Thanks, Nick. Leslie's instructions are so much clearer.


----------



## Gertie Kindle (Nov 6, 2008)

I went through the steps to download my DecalGirl screensaver, and it worked perfectly until ...  Little Gertie wouldn't wake up.  I did a soft reset and she went to the Amazon Kindle page, but no further.  I pressed the home button, and she went to the home page.  Then I was able to put her to sleep and wake her up.  

I'll tell ya', messing around with Little Gertie makes me nervous.  I need chocolate.


----------



## Sofie (Dec 30, 2008)

> I need chocolate.


Isn't it amazing what chocolate can do!


----------



## drenee (Nov 11, 2008)

To hijack this thread for just a second, and speaking of chocolate.  I heard on the radio this morning that today is National Blond Brownies day.  ?  First off, a National day for it?  Are you kidding?  And secondly, ALL BROWNIES SHOULD HAVE CHOCOLATE.  I mean, seriously, what's the purpose otherwise.

debbie


----------



## Gertie Kindle (Nov 6, 2008)

Bluebell said:


> Isn't it amazing what chocolate can do!

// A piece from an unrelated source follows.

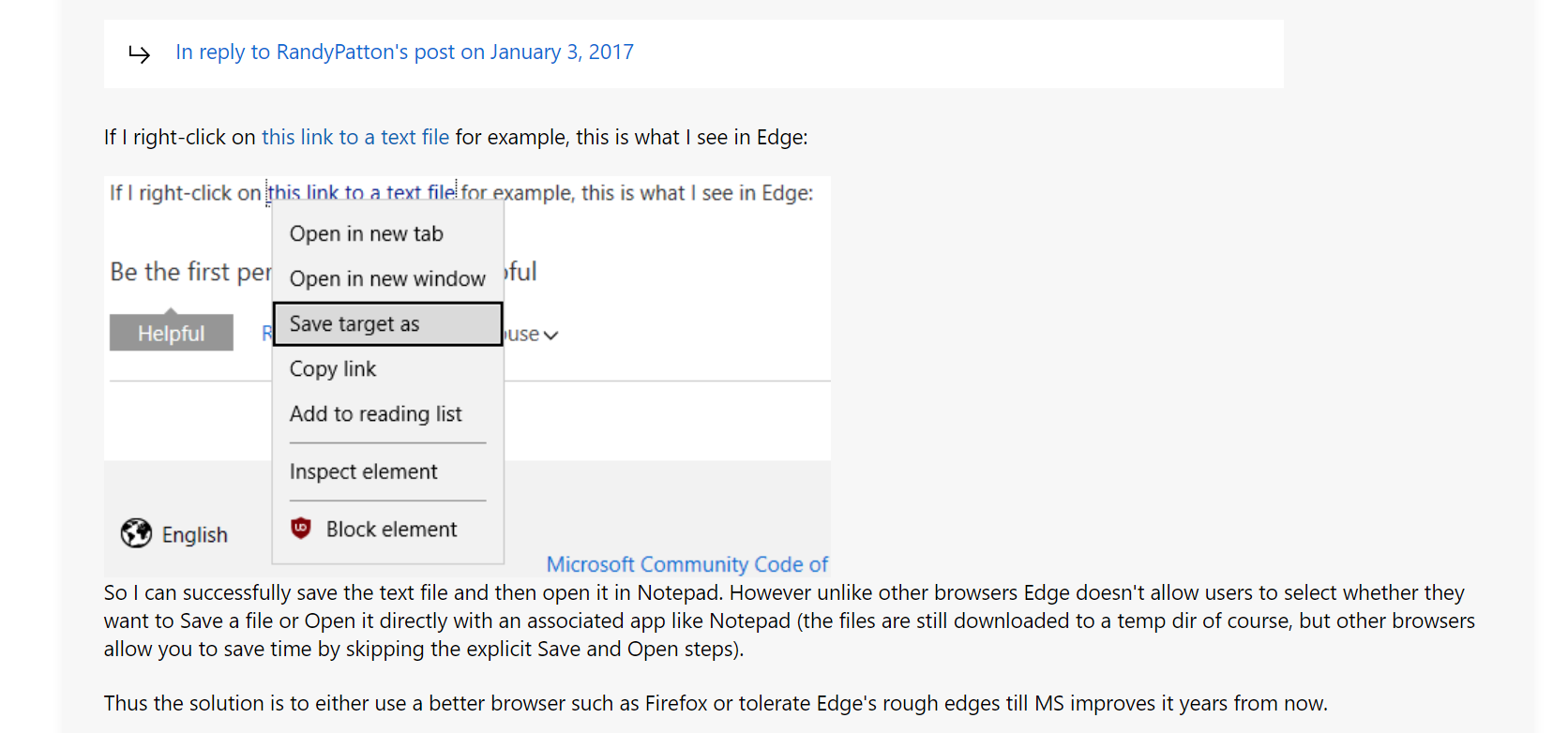The width and height of the screenshot is (1568, 733).
Task: Choose 'Add to reading list' menu item
Action: click(375, 414)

My emergency chocolate supply is Bailey's Irish Creme chocolates.



drenee said:


> To hijack this thread for just a second, and speaking of chocolate. I heard on the radio this morning that today is National Blond Brownies day. ? First off, a National day for it? Are you kidding? And secondly, ALL BROWNIES SHOULD HAVE CHOCOLATE. I mean, seriously, what's the purpose otherwise.
> 
> debbie


Blond Brownies? Isn't that a contradiction in terms? My granddaughter wanted to make desert last night so I picked up some of those microwave cakes in a bowl. Among them was peanut butter fudge brownies. Now that's what a brownie should be.

Now I'm going to go eat my Healthy Choice dinner


----------



## drenee (Nov 11, 2008)

gertiekindle said:


> Blond Brownies? Isn't that a contradiction in terms?

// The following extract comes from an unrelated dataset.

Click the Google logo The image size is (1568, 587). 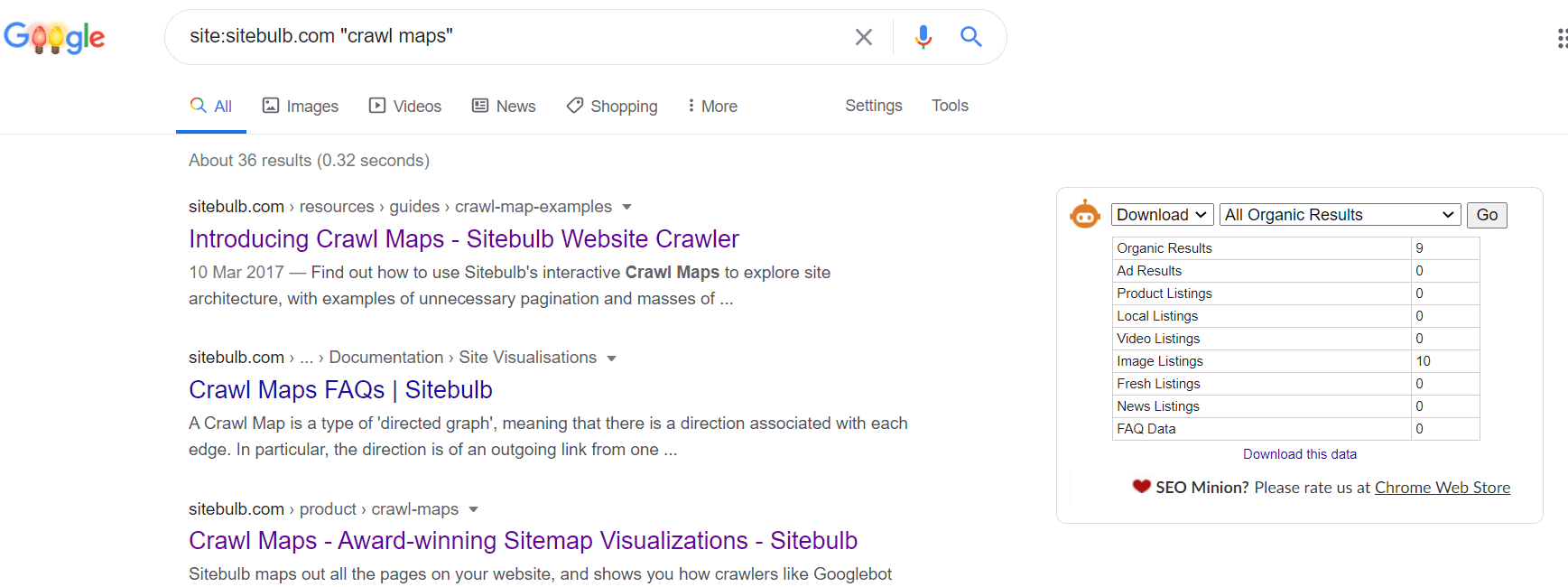pyautogui.click(x=54, y=37)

EXACTLY! Thank you. Now I want brownies.


----------



## Vegas_Asian (Nov 2, 2008)

mmmm chocolate


----------



## luvmy4brats (Nov 9, 2008)

Vegas_Asian said:


> mmmm chocolate


You are evil. I bet those would go with my Butter Toffee coffee..Have I mentioned it's pretty good?


----------



## Vegas_Asian (Nov 2, 2008)

luvmy4brats said:


> You are evil. I bet those would go with my Butter Toffee coffee..Have I mentioned it's pretty good?

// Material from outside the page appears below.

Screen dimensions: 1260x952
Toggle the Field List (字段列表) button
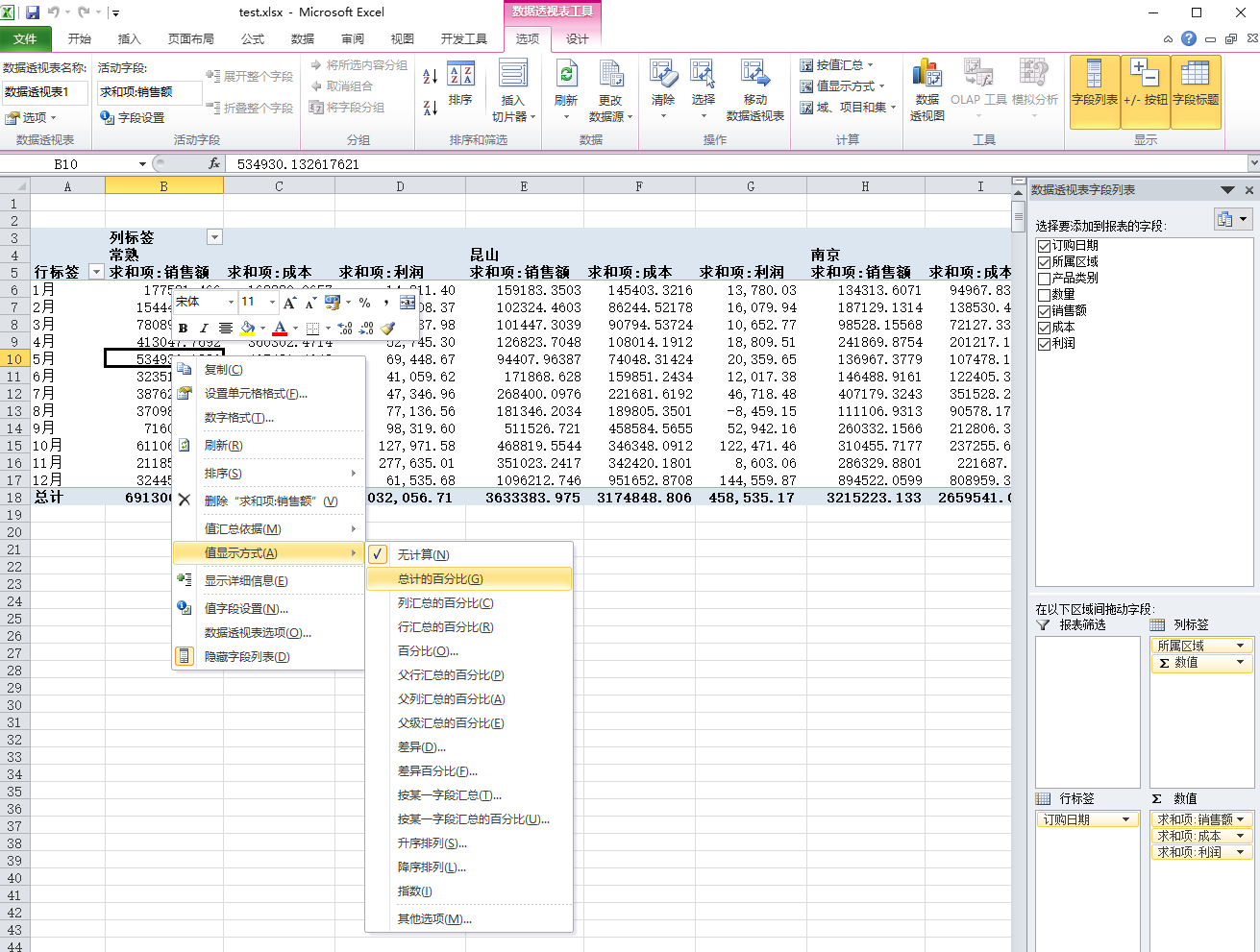pyautogui.click(x=1095, y=91)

My Little Sister side is show. 

Recently my thing has be peanut butter treats...banana and peanut butter sandwiches, p.b. cookies, p.b. granola, p.b. and jelly....I think i'm sub'ing p.b. in place of instant ramen in the college diet


----------



## chobitz (Nov 25, 2008)

Vegas_Asian said:


> My Little Sister side is show.
> 
> Recently my thing has be peanut butter treats...banana and peanut butter sandwiches, p.b. cookies, p.b. granola, p.b. and jelly....I think i'm sub'ing p.b. in place of instant ramen in the college diet


You do know everything PB except in the jar has been recalled right?


----------



## Dayfrost (Jan 11, 2009)

I had the same problem..if you hit Alt F you would get the stuff w/o a hard reboot


----------



## Newbie Girl (Oct 27, 2008)

Thanks for this discussion, guys- was very timely (minus the brownie part-  geez).  

I ordered my first DecalGirl the other day.  Have been a little nervous about the screensaver but that is part of the draw for me- I need color  Also ordered my first MEdge in sapphire blue.  Hopefully the two will go together (I ordered the lilly skin before I ordered the cover) but think they will be fine.  

Lately, I've messed more with dressing Kirby than I have reading.  Got two strangedogs which I love the color but not crazy about the structure:  they are kind of floppy for my liking.  So I went back to my original cover, decided to dress it up with a skin, then after I got an Amazon reward certificate, decided to treat myself to the MEdge- cost me $11- not a bad deal.  

I've also starting knitting a kindle kover for Kirby just to see how it works.  

I'm thinking I have a BAD case of "Michigan Winter Stir Crazies" going on.....bring me coffee- and don't forget the brownies!


----------



## Leslie (Apr 7, 2008)

Gertie, did you get the screensaver to work? I got a little distracted with all the chocolate and brownie discussions. Let me know.

L


----------



## sdrmartin (Dec 27, 2008)

Hi Everyone,

  I ordered the decal girl skin Rozi and got it.  I still don't have the kindle.  I was looking on the decal girl web site and saw another skin that I would like and would have ordered if I had saw it first.  It is called Georgian and it is in blue my favorite color.

Delores


----------



## Vegas_Asian (Nov 2, 2008)

chobitz said:


> You do know everything PB except in the jar has been recalled right?


Yep. just been taking from the jar...Nutter Butters...sigh i let my bro eat those once I remembered


----------



## dixielogs (Dec 14, 2008)

sdrmartin said:


> Hi Everyone,
> 
> I ordered the decal girl skin Rozi and got it. I still don't have the kindle. I was looking on the decal girl web site and saw another skin that I would like and would have ordered if I had saw it first. It is called Georgian and it is in blue my favorite color.
> 
> Delores


now if only Oberon would do a cover like the roses on the purse, I would be in heaven!


----------



## Gertie Kindle (Nov 6, 2008)

Leslie said:


> Gertie, did you get the screensaver to work? I got a little distracted with all the chocolate and brownie discussions. Let me know.
> 
> L


Thanks, Leslie. Yes, I did. Your instructions were very clear. The only problem I had was waking her up. I turned her off and then back on again ... it's what MIS would have told me to do.  Then the Amazon Kindle screen stayed on, so I pressed the home key. After that, no trouble at all.

Little Gertie looks beautiful in her dress, so I had to spruce up her coat. I have the Tuff-Luv plain black leather cover. I got some embroidered appliques and glued them on. She feels so elegant, now. 

I first wanted to get a skin for protective reasons, but now I see what a difference it makes in the overall look of the Kindle. It's almost like a book cover.


----------